EXERCISE: Below are the records; tally the lines that include "Task" and report only the total.

DATA SHOWN:
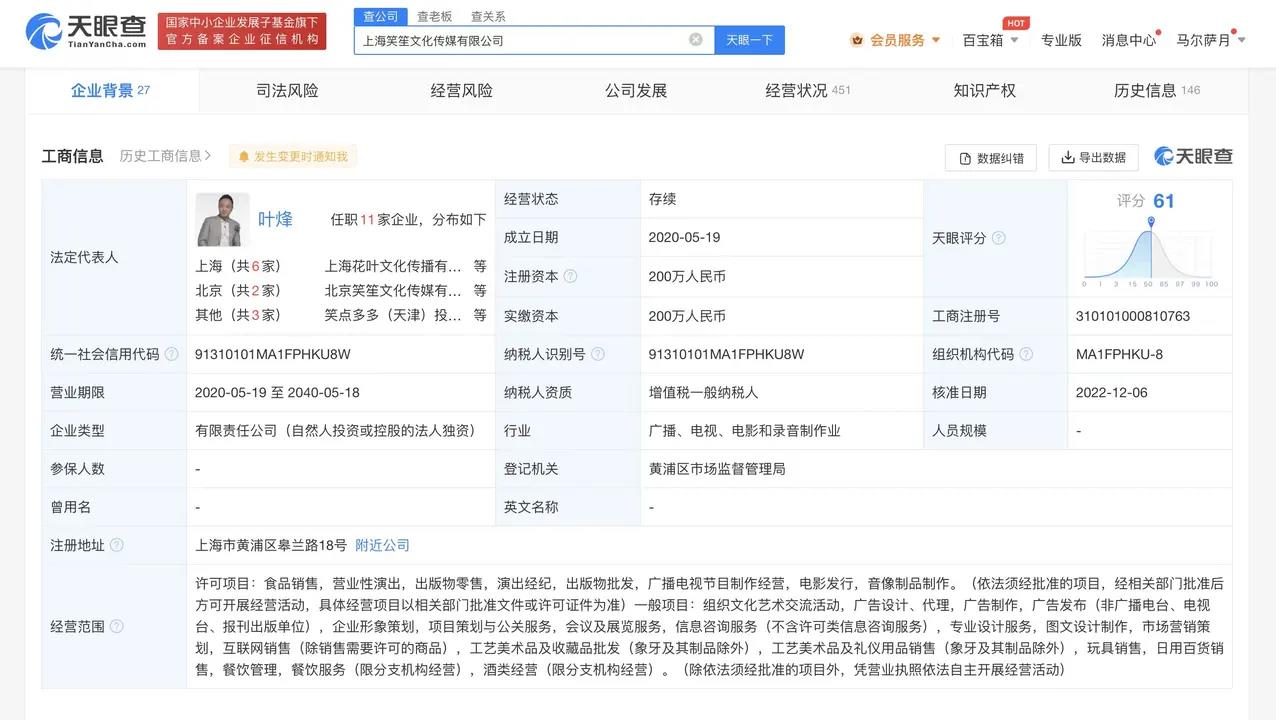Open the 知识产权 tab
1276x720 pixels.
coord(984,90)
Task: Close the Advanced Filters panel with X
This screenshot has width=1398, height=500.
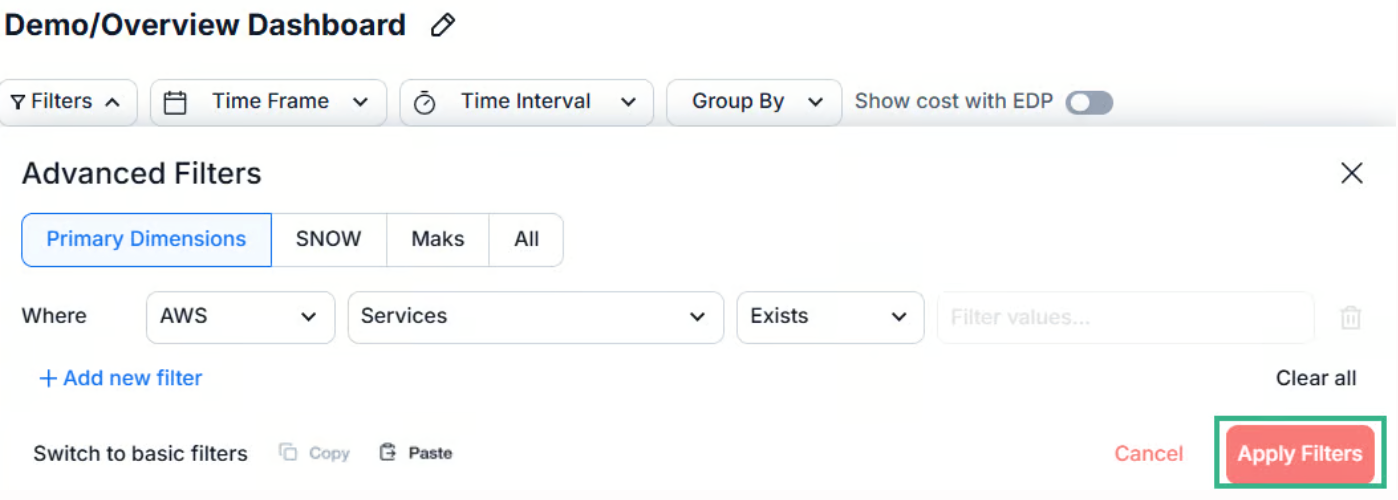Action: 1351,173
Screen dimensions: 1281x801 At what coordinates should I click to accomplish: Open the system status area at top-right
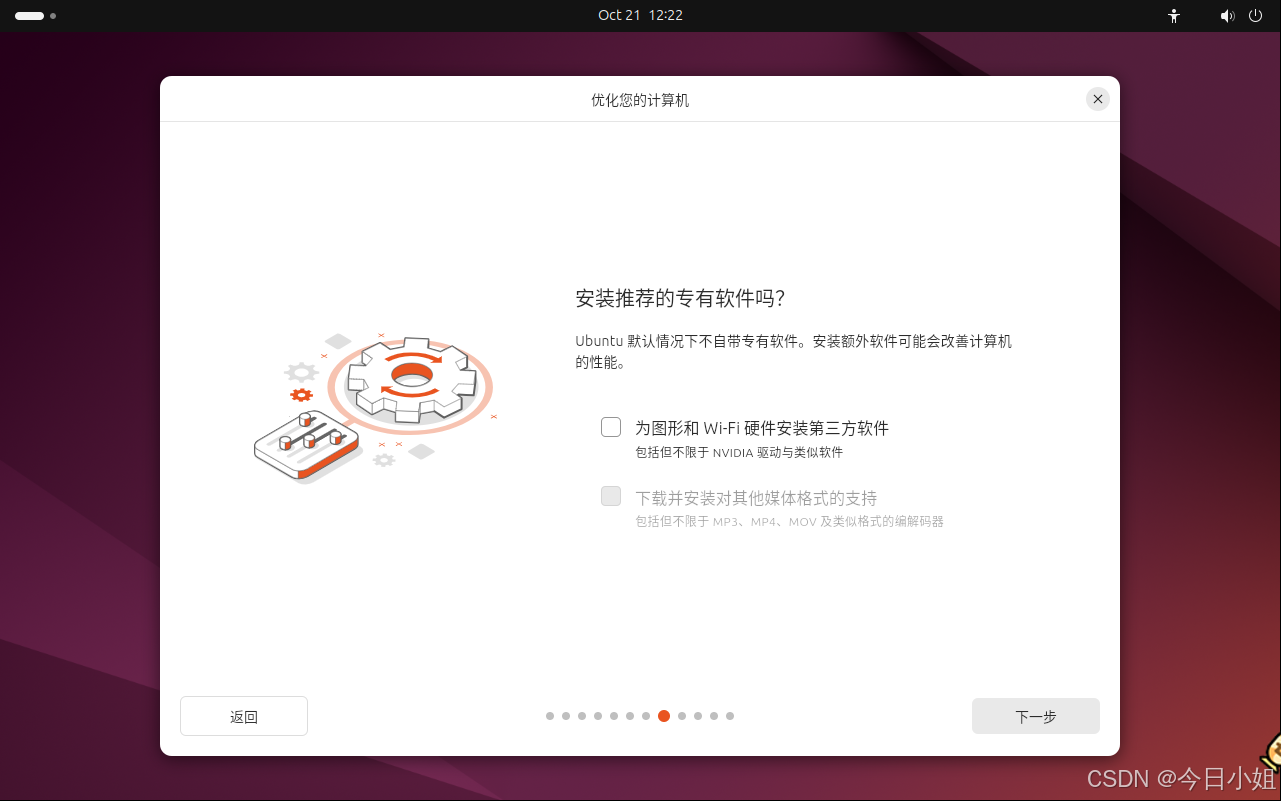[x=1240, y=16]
...
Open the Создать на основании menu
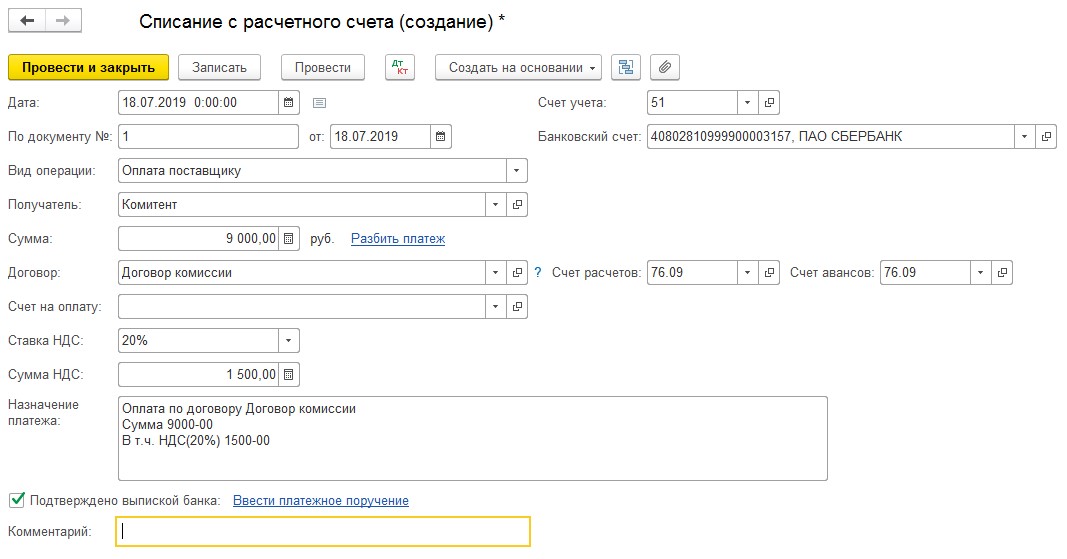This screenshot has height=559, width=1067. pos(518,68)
* * *
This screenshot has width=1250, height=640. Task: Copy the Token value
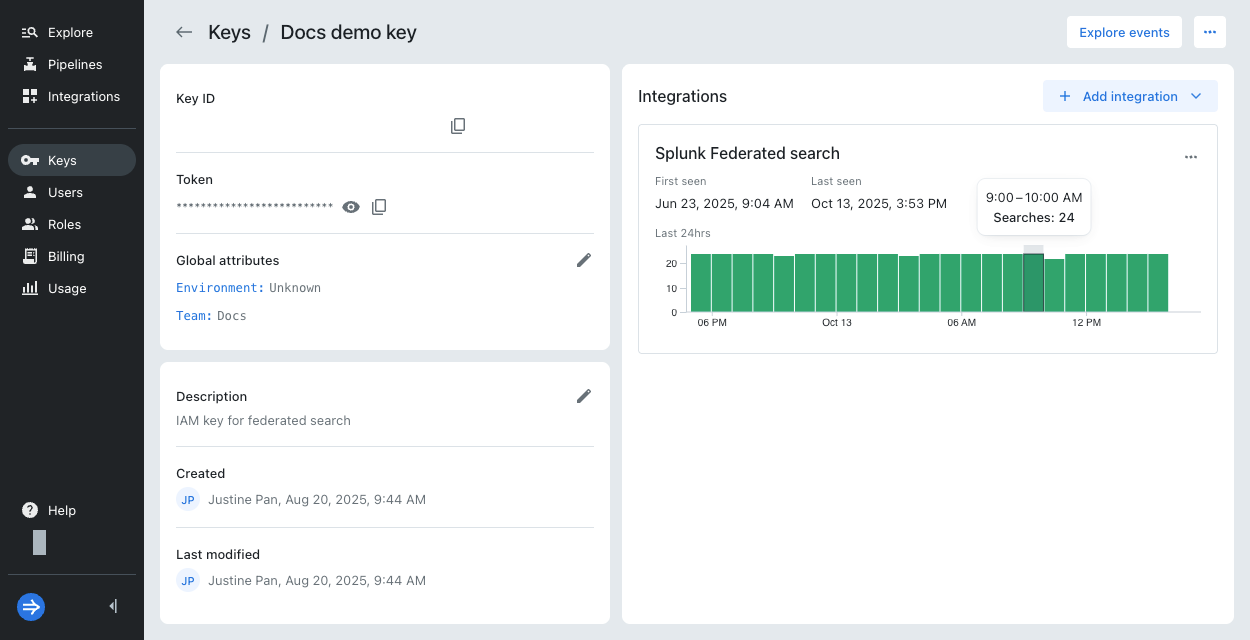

RESULT: 2